*** Excerpt provided ***

= Edna Guy =

African-American modern dance pioneer

Edna Guy (1907–1982) was an African-American modern dance pioneer. Born in 1907 in Summit, New Jersey, Guy lived at a time when blacks and whites did not appear on stage together. At the age of fifteen she begged her mother to take her to a dance concert in Greenwich Village where she watched Modern Dance pioneer Ruth St. Denis perform the Incense Dance. From that point onwards Guy developed a lifelong relationship with modern dance world, especially in the African- American context.

==Early years==
Guy’s parents lived a meager existence but still encouraged their only child’s interest in dance, funding her training to the best of their ability. After seeing Ruth St. Denis perform, Guy became smitten with her and sent her a note backstage which she signed “Edna Guy, colored girl”. St. Denis mentions in her autobiography “An Unfinished life” that she was touched by Guys note; the very note which was the impetus for a continuous wave of correspondence between the two. Guy lionized St. Denis, calling her “utterly beautiful” in one of the poems she later wrote for her and yearned to dance at Denishawn, the school set up by St. Denis and her husband Ted Shawn but St. Denis deemed her unready. Still, St. Denis was highly maternalistic in her correspondence with Guy which lasted between 1923 and 1940 . In fact, St Denis herself wrote “from that day until now I have become her white mama” . This statement is especially significant because Guy’s mother died in 1926.

*** End of Excerpt provided ***

* [Exercise requirements]
**A)** Output the passage of the Edna Guy biography from "Edna Guy (1907–1982)" up to and including "African- American context.", copying it word for word.
**B)** Go on with the biography of Edna Guy, picking up right after its final sentence.

*** Information provided ***

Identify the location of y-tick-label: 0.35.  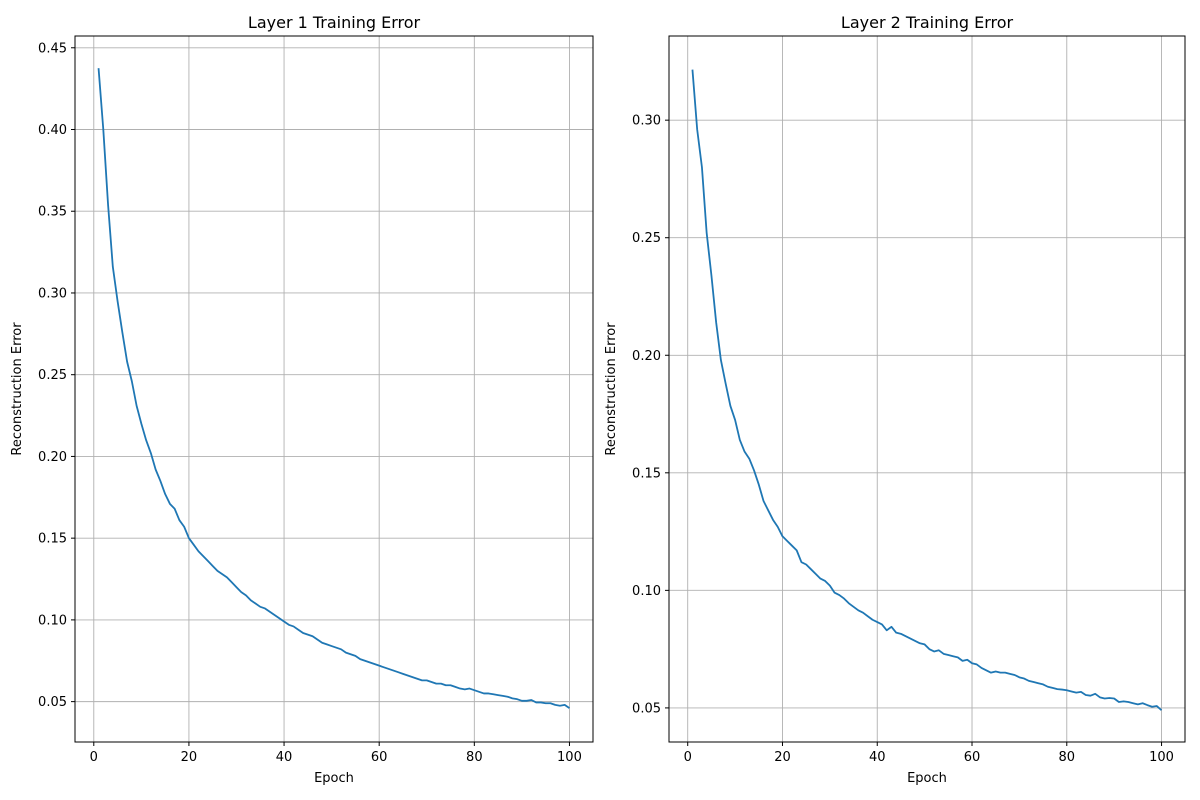
(52, 212).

*** End of Information provided ***

* [Solved problems]
**A)**
Edna Guy (1907–1982) was an African-American modern dance pioneer. Born in 1907 in Summit, New Jersey, Guy lived at a time when blacks and whites did not appear on stage together. At the age of fifteen she begged her mother to take her to a dance concert in Greenwich Village where she watched Modern Dance pioneer Ruth St. Denis perform the Incense Dance. From that point onwards Guy developed a lifelong relationship with modern dance world, especially in the African- American context.

**B)**
With few options available in concert dance for people of her race, Guy auditioned as a chorus girl but was never cast in any roles because she was too dark. In one letter, St. Denis responded to Guy’s frustrations saying:
"Dear Girlie, Yes, I know you have this race problem with you constantly, and a big problem it is. But, you see, dear, you are a very ignorant little girl in relation to the conditions in this big city. Some things cannot be forced or hurried". The two concurred that Guy needed to become more technically skilled before entering Denishawn and so she stayed under the tutelage of Ms. Linnel, her dance teacher in Harlem who taught entertainment-geared dance and did not plunge Guy into the modern dance world that she longed to be a part of.
In 1924 Guy was finally admitted to the Denishawn School in New York .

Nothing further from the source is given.